Please return every line in the following data that includes the string "computer".

[Exercise inputs]

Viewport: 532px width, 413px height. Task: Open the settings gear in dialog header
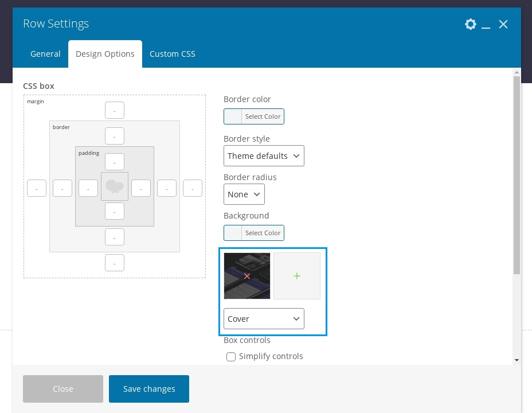tap(470, 24)
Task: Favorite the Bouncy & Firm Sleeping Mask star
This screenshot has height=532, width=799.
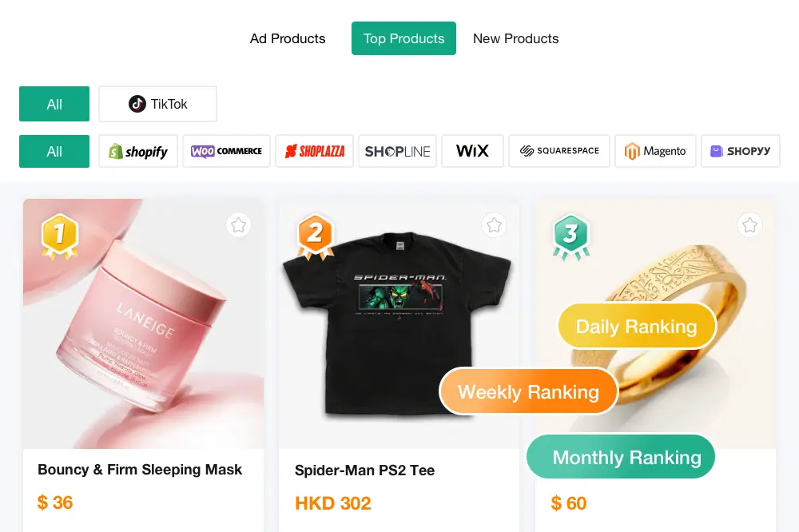Action: coord(238,225)
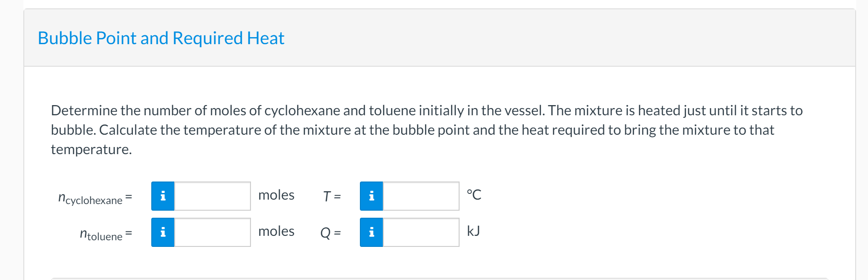Select the "Q =" label
The height and width of the screenshot is (280, 868).
[330, 232]
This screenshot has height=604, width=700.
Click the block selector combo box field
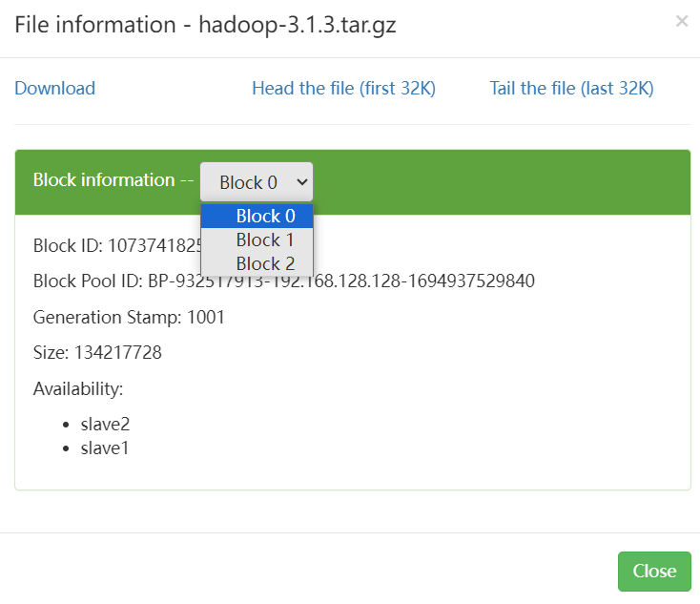[248, 181]
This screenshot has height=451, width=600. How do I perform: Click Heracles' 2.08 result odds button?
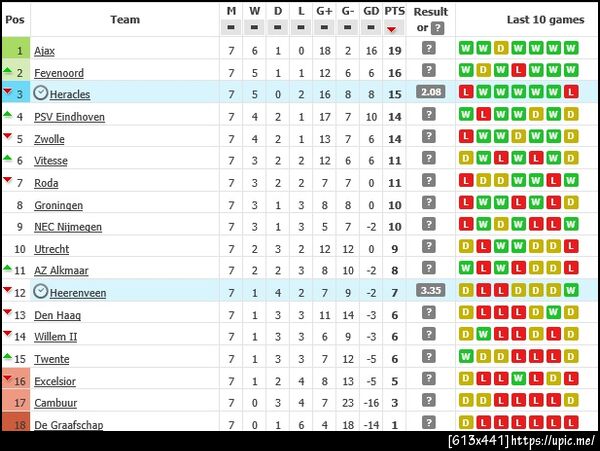coord(431,92)
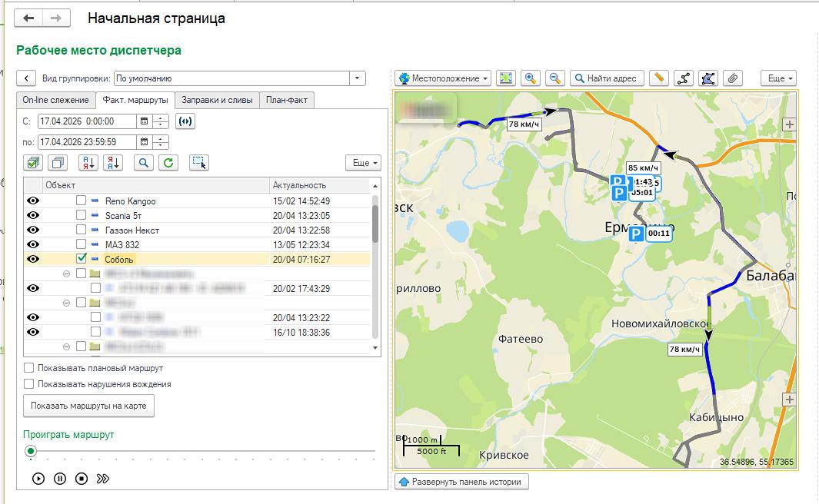The height and width of the screenshot is (504, 819).
Task: Open the On-line слежение tab
Action: 55,100

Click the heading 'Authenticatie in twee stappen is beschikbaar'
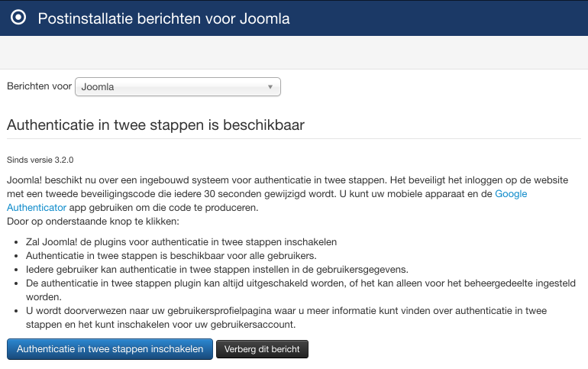click(157, 124)
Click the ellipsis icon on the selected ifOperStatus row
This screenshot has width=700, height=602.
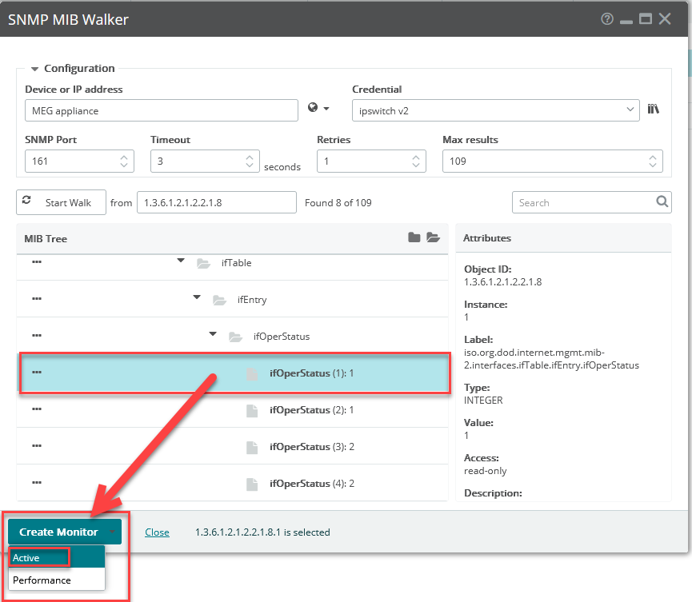click(35, 373)
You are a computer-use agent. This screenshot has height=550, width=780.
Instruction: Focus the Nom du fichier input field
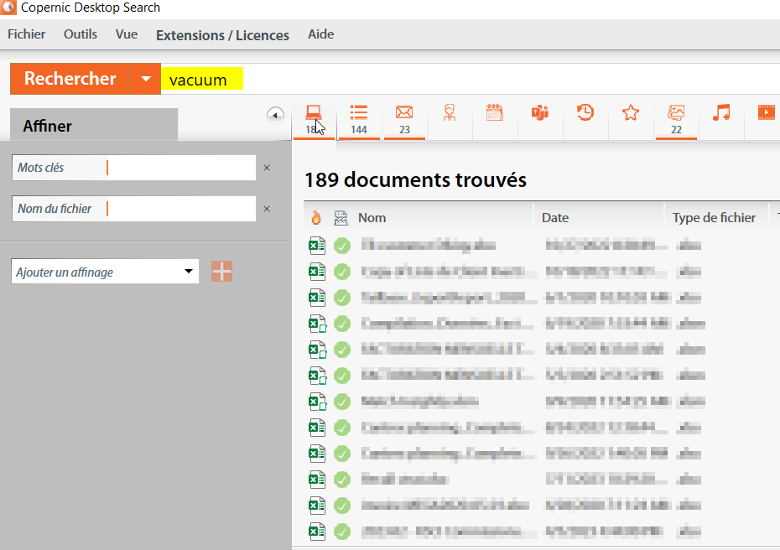coord(181,209)
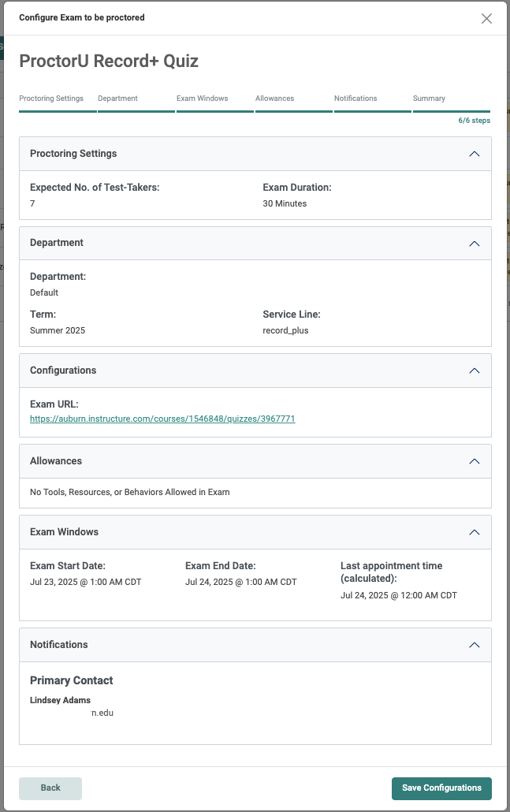Click the 6/6 steps indicator
Screen dimensions: 510x812
tap(474, 121)
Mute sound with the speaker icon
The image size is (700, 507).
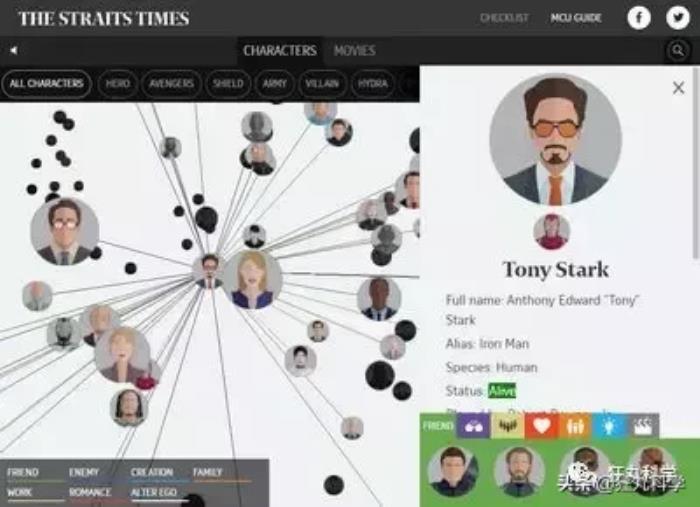[14, 50]
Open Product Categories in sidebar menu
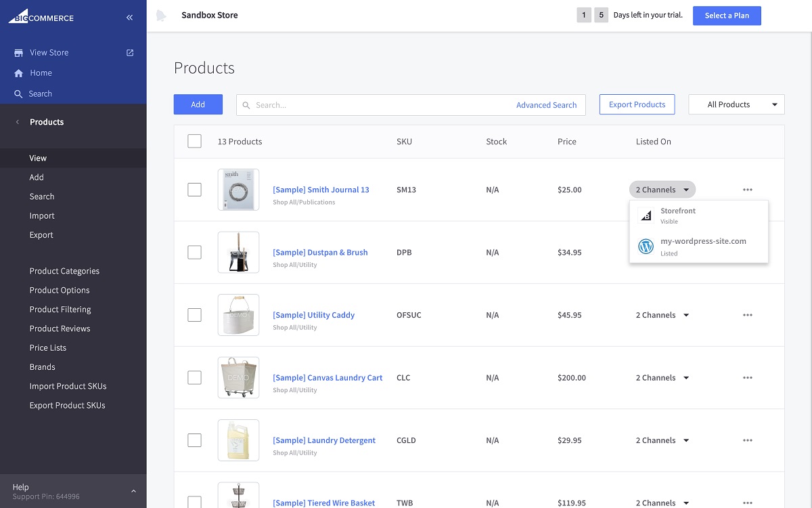The width and height of the screenshot is (812, 508). tap(64, 271)
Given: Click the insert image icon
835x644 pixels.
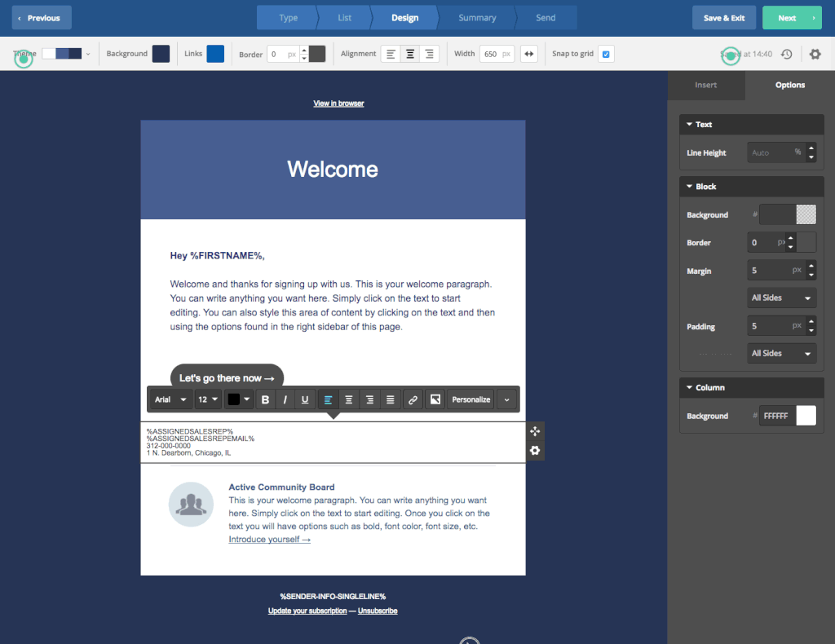Looking at the screenshot, I should pyautogui.click(x=435, y=399).
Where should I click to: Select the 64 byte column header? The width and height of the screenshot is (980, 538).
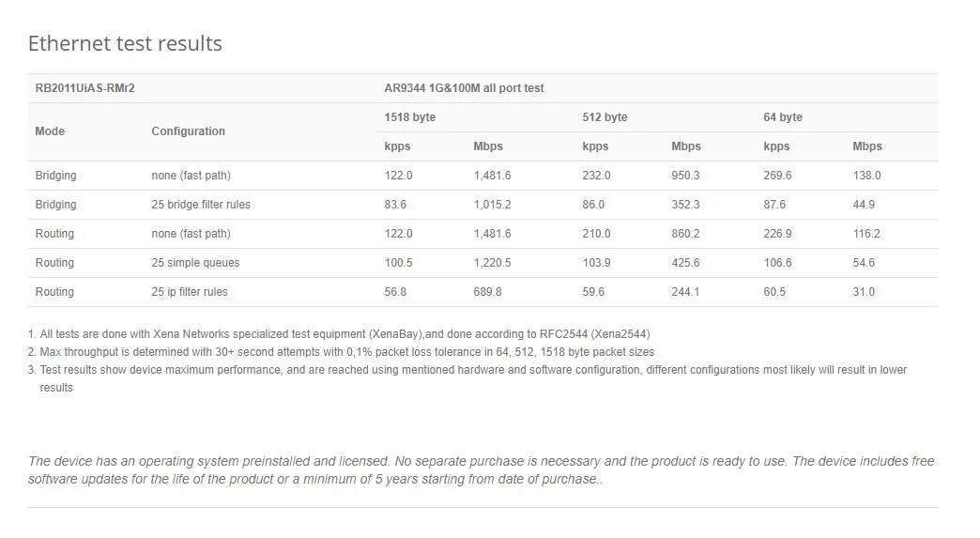tap(783, 117)
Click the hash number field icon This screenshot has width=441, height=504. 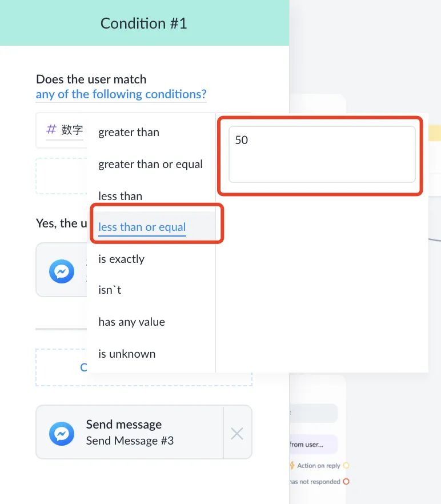51,129
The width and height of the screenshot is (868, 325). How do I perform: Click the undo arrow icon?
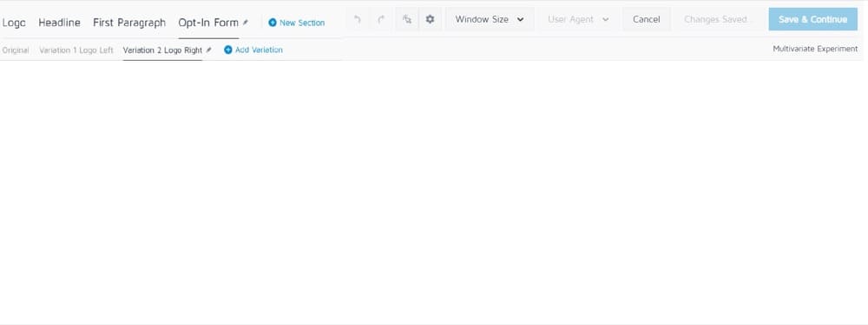click(358, 19)
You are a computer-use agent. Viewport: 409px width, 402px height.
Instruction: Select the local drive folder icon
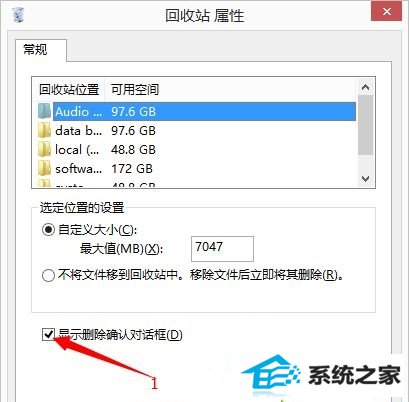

[/Exercise inputs]

§ Answer
You are a computer-use agent. This screenshot has height=550, width=780.
You are a computer-use agent. Viewport: 409px width, 402px height.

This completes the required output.